• WORK INSTRUCTION
In the records below, find each line that holds "will" and return it.

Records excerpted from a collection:
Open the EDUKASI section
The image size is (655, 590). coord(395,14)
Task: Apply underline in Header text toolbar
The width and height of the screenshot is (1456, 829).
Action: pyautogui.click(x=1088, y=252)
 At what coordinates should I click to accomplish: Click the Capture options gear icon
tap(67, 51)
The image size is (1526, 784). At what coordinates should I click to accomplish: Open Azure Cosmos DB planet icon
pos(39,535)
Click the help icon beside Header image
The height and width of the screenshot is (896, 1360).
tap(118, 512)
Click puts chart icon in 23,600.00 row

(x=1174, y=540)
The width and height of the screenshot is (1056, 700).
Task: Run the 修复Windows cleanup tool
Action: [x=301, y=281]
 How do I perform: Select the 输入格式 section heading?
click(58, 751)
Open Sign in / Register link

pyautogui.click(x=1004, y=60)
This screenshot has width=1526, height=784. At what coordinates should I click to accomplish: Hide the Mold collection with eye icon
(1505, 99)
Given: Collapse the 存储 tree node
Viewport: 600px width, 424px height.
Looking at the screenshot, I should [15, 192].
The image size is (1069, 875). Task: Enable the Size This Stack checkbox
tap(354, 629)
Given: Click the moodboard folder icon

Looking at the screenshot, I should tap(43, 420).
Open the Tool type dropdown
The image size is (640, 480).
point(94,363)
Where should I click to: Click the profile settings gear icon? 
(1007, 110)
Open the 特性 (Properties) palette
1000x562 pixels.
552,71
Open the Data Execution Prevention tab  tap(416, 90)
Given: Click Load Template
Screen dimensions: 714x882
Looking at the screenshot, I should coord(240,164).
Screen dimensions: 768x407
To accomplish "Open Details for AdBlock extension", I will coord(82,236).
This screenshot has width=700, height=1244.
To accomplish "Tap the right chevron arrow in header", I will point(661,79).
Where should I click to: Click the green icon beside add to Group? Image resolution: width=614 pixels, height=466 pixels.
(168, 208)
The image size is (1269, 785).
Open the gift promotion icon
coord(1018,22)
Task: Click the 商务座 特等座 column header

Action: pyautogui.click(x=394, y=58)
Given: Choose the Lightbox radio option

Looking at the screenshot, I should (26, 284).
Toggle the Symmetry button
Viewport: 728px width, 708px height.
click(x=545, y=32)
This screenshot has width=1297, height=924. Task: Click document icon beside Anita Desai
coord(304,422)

• OUTPUT OF THE EXERCISE
To accomplish "Open Details for AdBlock extension", I will coord(82,236).
To accomplish "Tap the right chevron arrow in header", I will point(661,79).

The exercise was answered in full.